These days, I’m afraid to blink. Do you realize that every time you blink, you lose a moment of your life that you have left unobserved and that it’s a moment you can never regain? Things are happening so fast that when I am looking the other way, I’m afraid I might just get a new life. Good things.
People and friends are entering and exiting my life so fast that I feel like a subway tunnel. A grand one, nevertheless. Ideas, ambitions, beliefs, opinions are changing faster than a Bugatti Veyron. Too much in too little time. I’m unlearning a lot and I’m shedding a little. I feel like a wide eyed apprentice at a perfume factory. I can smell heaven, I have the desire to learn how to manufacture it, I’m there where I ought to be but I’m yet to learn how. You could call it anticipation.
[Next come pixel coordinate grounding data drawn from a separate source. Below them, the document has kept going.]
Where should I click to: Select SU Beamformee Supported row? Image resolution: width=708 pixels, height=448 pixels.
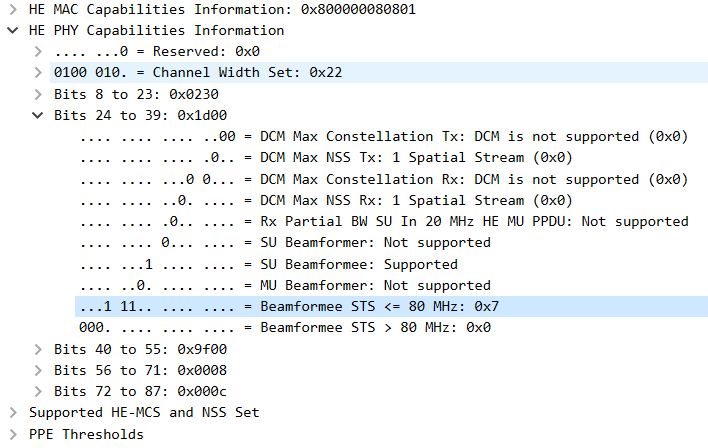coord(269,264)
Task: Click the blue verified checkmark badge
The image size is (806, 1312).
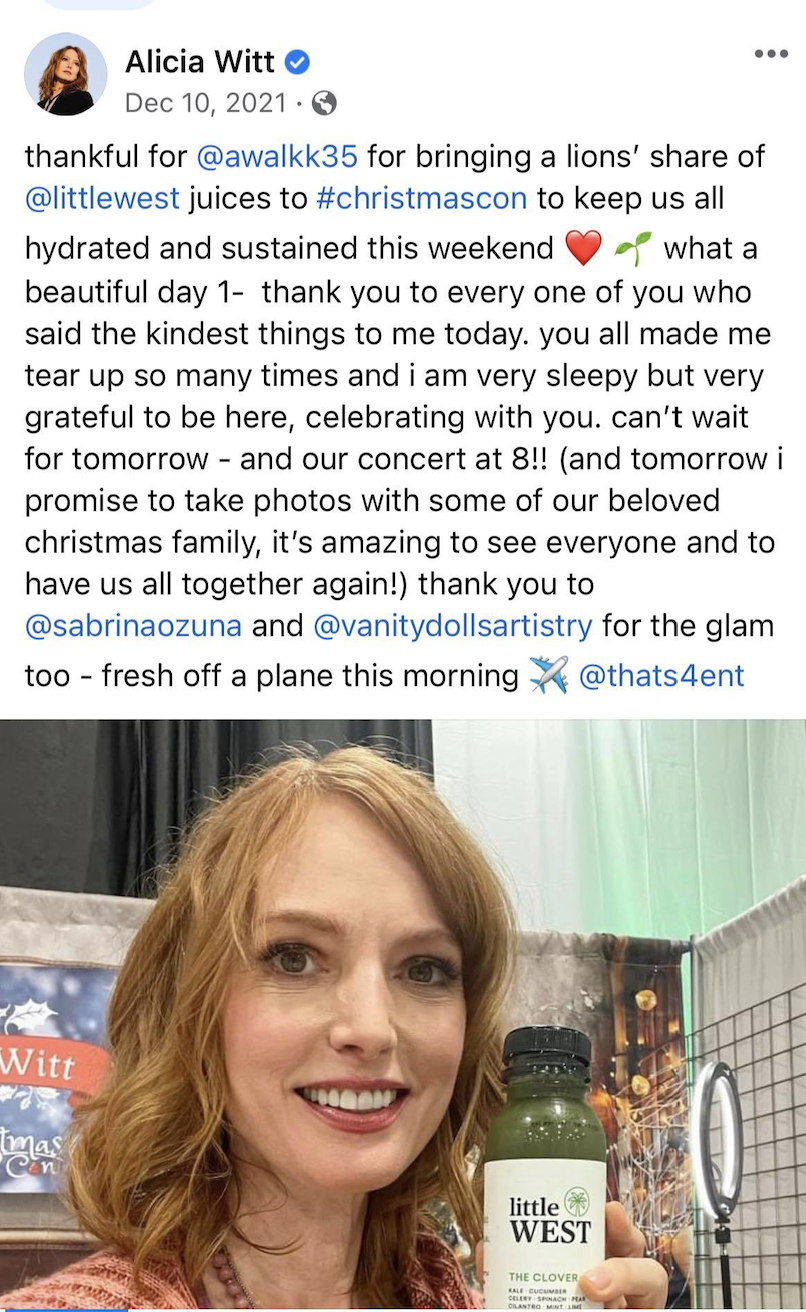Action: click(x=297, y=62)
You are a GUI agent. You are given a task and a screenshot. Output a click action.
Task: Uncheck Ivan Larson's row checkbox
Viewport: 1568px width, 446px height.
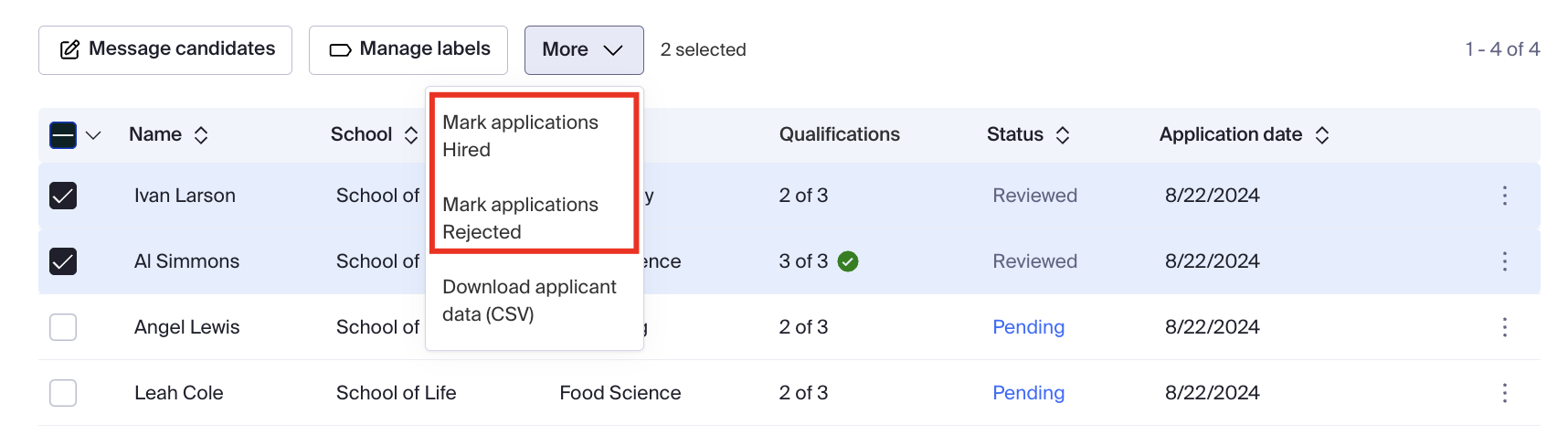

The chance I was talking about in the last post is an opportunity that I want. The acid test took place as scheduled, it looks like things are heading the right way. If all goes good, all ends well. I’m one of those people who does not believe that good things could possibly happen to her just like that. I doubt. What if they say there’s nothing in a caterpillar that tells you it’s going to be a butterfly? What if they deny me what I want because all I have is promises and dreams?
Then again, if no one changed, if nothing ever changed, there would be no butterflies.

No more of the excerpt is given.